For compressed responses, omit `Content-Length` and `Content-Encoding` headers #23

Skn0tt · 2023-12-11T16:13:34Z

The fetch API is becoming the standard HTTP client for server usage. When proxying back a fetched resource to the user-agent, here's what i'd intuitively do:

async function myEndpoint(request: Request): Promise<Response> {
   return await fetch("https://www.gatsbyjs.com/Gatsby-Logo.svg");
}

The URL in this example responds with a gzip-compressed SVG. As specced in 16.1.1.1 of 15.6 HTTP - network fetch, the body stream contains an uncompressed version of the SVG, making compression transparent to the user. This works well for consuming the SVG.

However, the spec does not require headers to mirror this decompression. Although the Response has uncompressed body, the Content-Length headers shows it compressed length and the Content-Encoding header pretends it's compressed. In nodejs/undici#2514 (the issue I originally opened), I've included a repro of what this means if the Response is proxied to the user-agent:

The body ends up being longer than the headers described. This is not allowed in the HTTP spec, and leads clients like cURL to warn.
The user-agent will try decompress a body that isn't compressed

The current workaround is to manually alter headers on responses from fetch:

async function myEndpoint(request: Request): Promise<Response> {
   let resp = await fetch("https://www.gatsbyjs.com/Gatsby-Logo.svg");
   if (resp.headers.get("content-encoding") {
     const headers = new Headers(resp.headers)
     headers.delete("content-encoding")
     headers.delete("content-length")
     resp = new Response(body, { ...resp, headers })
   }
   return resp
}

This is cumbersome and should live in library code.

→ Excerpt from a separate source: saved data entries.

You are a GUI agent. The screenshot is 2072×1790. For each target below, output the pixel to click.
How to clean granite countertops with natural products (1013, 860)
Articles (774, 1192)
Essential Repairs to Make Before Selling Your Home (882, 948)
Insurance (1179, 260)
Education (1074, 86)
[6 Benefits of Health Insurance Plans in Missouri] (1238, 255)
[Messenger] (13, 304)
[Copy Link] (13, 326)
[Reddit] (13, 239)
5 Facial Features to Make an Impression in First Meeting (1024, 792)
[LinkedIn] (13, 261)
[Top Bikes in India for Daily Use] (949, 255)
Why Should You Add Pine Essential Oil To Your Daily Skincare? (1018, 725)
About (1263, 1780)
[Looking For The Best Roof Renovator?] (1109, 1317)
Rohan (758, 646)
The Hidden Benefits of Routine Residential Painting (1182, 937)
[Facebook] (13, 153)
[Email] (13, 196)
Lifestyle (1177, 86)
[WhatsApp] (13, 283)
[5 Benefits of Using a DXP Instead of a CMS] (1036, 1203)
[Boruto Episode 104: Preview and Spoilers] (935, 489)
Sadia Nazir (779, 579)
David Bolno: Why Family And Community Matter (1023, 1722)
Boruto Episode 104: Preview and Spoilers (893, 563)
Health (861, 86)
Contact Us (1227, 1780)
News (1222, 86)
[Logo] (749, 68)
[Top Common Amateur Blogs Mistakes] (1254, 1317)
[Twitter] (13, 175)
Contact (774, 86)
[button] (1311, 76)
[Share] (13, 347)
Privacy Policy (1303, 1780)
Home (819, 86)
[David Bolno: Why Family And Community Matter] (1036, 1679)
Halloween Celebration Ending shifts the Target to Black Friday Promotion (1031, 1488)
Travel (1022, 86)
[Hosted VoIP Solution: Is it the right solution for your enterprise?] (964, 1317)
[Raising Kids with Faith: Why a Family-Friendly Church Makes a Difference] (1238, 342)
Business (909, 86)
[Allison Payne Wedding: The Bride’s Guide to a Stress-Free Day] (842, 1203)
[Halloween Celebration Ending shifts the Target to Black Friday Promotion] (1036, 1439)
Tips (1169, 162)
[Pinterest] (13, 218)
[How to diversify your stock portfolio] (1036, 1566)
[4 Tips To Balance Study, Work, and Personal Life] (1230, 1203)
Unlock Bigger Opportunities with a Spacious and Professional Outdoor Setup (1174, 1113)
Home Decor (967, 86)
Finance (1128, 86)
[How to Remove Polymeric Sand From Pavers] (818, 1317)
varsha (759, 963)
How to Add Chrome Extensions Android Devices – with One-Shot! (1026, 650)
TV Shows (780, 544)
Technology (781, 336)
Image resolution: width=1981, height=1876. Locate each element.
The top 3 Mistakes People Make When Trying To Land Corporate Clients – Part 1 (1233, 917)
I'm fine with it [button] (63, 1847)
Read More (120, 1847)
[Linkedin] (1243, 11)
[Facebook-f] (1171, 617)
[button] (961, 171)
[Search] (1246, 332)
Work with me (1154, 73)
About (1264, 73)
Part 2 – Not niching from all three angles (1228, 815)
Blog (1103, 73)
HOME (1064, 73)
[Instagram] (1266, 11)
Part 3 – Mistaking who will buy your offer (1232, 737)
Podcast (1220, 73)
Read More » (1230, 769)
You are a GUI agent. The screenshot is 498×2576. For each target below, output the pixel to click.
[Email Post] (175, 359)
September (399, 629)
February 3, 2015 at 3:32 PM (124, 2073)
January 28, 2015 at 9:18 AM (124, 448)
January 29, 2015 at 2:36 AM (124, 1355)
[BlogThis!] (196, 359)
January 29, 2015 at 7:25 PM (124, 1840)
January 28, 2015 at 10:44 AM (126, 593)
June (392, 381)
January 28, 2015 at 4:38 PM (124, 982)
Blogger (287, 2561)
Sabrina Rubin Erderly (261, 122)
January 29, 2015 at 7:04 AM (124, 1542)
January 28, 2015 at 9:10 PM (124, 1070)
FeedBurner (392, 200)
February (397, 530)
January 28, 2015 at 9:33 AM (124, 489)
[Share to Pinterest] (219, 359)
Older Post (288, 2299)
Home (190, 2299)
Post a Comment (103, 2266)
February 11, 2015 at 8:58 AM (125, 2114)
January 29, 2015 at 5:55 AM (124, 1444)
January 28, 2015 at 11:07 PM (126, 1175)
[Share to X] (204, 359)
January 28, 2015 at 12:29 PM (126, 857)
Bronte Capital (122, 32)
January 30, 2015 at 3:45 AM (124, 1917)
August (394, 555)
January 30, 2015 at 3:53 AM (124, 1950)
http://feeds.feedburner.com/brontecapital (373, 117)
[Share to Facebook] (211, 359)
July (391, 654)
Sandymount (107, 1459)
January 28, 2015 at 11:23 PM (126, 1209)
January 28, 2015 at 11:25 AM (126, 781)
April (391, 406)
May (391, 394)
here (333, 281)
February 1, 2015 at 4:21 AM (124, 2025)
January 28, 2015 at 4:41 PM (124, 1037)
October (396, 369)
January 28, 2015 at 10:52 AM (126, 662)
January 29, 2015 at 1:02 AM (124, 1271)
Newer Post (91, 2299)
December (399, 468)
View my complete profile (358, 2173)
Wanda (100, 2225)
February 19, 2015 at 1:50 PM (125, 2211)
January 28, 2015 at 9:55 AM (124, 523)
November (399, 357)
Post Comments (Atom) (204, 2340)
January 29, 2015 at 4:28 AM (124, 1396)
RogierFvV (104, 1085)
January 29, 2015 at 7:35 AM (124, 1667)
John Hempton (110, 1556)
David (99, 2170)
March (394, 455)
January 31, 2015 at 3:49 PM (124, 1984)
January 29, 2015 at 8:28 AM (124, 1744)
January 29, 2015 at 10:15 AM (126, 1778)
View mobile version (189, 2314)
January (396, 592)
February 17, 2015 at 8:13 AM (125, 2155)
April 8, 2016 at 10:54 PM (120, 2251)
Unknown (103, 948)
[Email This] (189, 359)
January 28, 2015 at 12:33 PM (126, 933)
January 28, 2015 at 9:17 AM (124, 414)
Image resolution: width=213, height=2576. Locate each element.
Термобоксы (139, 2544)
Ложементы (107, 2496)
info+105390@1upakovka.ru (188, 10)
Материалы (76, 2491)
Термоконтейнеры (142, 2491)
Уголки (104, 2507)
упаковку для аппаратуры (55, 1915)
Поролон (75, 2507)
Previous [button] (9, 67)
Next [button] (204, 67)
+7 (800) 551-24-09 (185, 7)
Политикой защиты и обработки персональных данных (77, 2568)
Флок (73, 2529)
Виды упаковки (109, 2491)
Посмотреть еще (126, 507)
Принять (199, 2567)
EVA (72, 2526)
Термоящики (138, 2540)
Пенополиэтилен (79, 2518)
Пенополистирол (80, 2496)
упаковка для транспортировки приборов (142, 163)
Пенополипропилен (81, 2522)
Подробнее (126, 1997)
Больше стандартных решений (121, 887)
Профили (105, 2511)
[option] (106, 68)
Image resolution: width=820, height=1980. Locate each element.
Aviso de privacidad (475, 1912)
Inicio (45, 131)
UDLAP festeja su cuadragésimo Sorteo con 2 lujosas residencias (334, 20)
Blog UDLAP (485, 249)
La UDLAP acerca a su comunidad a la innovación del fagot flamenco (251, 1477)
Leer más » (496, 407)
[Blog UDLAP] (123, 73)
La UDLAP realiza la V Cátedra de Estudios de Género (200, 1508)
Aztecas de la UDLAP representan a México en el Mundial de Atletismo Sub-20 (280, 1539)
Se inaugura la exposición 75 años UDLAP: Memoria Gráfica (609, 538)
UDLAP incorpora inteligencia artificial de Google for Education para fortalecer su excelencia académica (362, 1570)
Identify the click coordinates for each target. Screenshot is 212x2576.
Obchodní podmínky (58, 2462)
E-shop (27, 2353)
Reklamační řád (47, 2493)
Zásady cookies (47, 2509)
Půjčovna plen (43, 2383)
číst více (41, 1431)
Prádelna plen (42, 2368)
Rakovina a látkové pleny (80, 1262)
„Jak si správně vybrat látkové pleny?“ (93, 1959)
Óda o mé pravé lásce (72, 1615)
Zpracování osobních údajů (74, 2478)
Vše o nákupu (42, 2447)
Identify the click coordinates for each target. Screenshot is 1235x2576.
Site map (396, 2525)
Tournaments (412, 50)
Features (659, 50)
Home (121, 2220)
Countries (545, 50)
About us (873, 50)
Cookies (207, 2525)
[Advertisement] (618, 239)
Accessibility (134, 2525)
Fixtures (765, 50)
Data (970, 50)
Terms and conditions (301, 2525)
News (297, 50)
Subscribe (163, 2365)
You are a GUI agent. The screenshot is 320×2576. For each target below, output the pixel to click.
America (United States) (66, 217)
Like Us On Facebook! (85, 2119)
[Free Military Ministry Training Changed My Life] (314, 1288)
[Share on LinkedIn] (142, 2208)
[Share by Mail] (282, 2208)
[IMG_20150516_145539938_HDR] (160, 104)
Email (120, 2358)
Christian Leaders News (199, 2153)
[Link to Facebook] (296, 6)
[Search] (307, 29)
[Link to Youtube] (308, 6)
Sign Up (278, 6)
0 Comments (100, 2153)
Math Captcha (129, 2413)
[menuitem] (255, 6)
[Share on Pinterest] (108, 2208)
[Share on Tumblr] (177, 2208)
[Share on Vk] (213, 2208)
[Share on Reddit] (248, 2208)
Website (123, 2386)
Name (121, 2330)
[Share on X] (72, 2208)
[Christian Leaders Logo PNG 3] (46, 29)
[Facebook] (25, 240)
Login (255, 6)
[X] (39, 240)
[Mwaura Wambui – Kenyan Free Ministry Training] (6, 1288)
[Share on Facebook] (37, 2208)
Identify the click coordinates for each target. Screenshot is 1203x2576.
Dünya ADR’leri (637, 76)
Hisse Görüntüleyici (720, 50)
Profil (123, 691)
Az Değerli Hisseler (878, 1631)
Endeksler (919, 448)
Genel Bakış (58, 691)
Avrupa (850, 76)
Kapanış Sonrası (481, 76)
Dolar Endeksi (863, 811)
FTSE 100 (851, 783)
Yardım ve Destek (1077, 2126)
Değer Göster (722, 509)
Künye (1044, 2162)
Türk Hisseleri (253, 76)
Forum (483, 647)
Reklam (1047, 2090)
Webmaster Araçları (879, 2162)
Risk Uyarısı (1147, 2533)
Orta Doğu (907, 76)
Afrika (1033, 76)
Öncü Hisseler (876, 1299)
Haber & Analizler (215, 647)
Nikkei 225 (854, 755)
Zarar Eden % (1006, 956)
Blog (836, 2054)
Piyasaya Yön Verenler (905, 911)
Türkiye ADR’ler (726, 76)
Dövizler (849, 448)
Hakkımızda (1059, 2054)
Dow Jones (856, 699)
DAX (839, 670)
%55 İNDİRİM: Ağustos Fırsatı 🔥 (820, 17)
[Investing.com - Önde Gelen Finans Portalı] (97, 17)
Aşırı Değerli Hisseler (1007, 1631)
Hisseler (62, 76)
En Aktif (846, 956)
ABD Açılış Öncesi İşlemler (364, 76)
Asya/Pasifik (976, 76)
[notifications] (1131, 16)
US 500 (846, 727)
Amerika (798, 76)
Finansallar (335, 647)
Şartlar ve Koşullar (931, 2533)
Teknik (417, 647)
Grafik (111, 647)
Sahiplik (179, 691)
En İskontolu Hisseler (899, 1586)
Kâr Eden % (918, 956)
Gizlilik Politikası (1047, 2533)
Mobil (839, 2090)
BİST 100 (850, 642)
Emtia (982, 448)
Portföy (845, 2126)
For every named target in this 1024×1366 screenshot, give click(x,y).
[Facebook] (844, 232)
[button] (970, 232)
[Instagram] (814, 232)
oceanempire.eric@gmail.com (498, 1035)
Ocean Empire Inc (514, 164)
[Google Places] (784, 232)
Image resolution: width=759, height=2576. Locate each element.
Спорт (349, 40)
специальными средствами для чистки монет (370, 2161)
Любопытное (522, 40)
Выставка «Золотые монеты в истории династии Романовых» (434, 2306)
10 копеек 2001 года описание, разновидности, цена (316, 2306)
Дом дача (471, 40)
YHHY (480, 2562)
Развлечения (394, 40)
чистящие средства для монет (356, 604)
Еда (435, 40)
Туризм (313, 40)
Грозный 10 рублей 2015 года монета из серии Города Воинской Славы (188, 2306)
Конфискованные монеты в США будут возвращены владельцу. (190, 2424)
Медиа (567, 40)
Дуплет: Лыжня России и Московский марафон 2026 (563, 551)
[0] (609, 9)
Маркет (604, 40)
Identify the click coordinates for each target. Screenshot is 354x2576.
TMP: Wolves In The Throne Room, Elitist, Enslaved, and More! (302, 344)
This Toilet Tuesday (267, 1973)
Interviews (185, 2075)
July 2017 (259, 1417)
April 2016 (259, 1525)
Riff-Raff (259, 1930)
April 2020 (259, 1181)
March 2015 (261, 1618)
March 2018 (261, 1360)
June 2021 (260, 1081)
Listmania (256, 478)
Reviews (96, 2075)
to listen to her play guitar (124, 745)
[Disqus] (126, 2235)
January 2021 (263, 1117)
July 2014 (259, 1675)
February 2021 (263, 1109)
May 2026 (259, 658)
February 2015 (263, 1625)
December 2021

It can't live in frameworks, because it's impossible to differentiate a response produced by fetch (content-encoding header, but uncompressed body) from a compressed Response created in user code (same content-encoding header, but compressed body).

Instead of this workaround, fetch should require the content-length and content-encoding headers to be deleted when response body is decompressed.

Some implementors already do this, including Deno and workerd. Netlify might implement the same for Netlify Functions 2.0.

I've checked undici (Node.js), node-fetch, Chrome and Safari - all of them expose the behaviour explained above, where the headers don't match the body.

An alternative solution for this would be whatwg#1524 - that way, frameworks can use the decompressed body field to tell compressed responses from uncompressed ones.

Summary:

What's the problem? compressed responses having content-encoding header, but decompressed body leads to incoherent Response
What's the usecase? mostly reverse proxying
Is it relevant to upstream? Yes, potentially because of service workers.
What's my suggestion for a fix? Upon decompression, content-length and content-encoding headers should be deleted.
How do engines deal with this? Most have the bug, but Deno and workerd implemented the fix I propose.

The text was updated successfully, but these errors were encountered:

mnot · 2023-12-20T01:55:46Z

Removing the headers automatically loses information, and changing behaviour from fetch silently might be a footgun for some.

Exposing the raw content is absolutely necessary for non-browser use cases. Maybe in addition to that, have a flag that when true makes the body coherent (by removing these headers)?

Skn0tt · 2023-12-20T14:55:07Z

If we're looking to stay as in-line with upstream as possible, then adding a new field for the raw content is probably the best as it keeps all other fields the same as upstream.

A flag would still require users to think about compression, because they need to remember enabling it. That would complicate things further.

jimmywarting · 2023-12-21T07:24:52Z

I don't think removing the headers is such a good idea.
I would still like to be able to forward those headers as well.

But it would also require to being able to access the raw stream

lucacasonato · 2023-12-21T18:23:14Z

@mnot and @jimmywarting: I think there are two related but separate use cases that are being mingled here:

Exposing a decompressed stream to the user
Exposing a still-compressed stream to the user

What @Skn0tt accurately points out, is that what we are doing in Fetch upstream right now, is 1) but very poorly. We decompress the stream, but then do not sanitize the rest of the response to reflect what we've done. Nor do we provide any indication to the user that we have performed decompression. This is actually very bad in the scenario where a new Content-Encoding is added that a browser may not yet understand, so a user implements manual decompression logic, and then the browser starts implementing that encoding algorithm natively. In this case, a browser adding a new native compression algorithm could break the web. Very very bad.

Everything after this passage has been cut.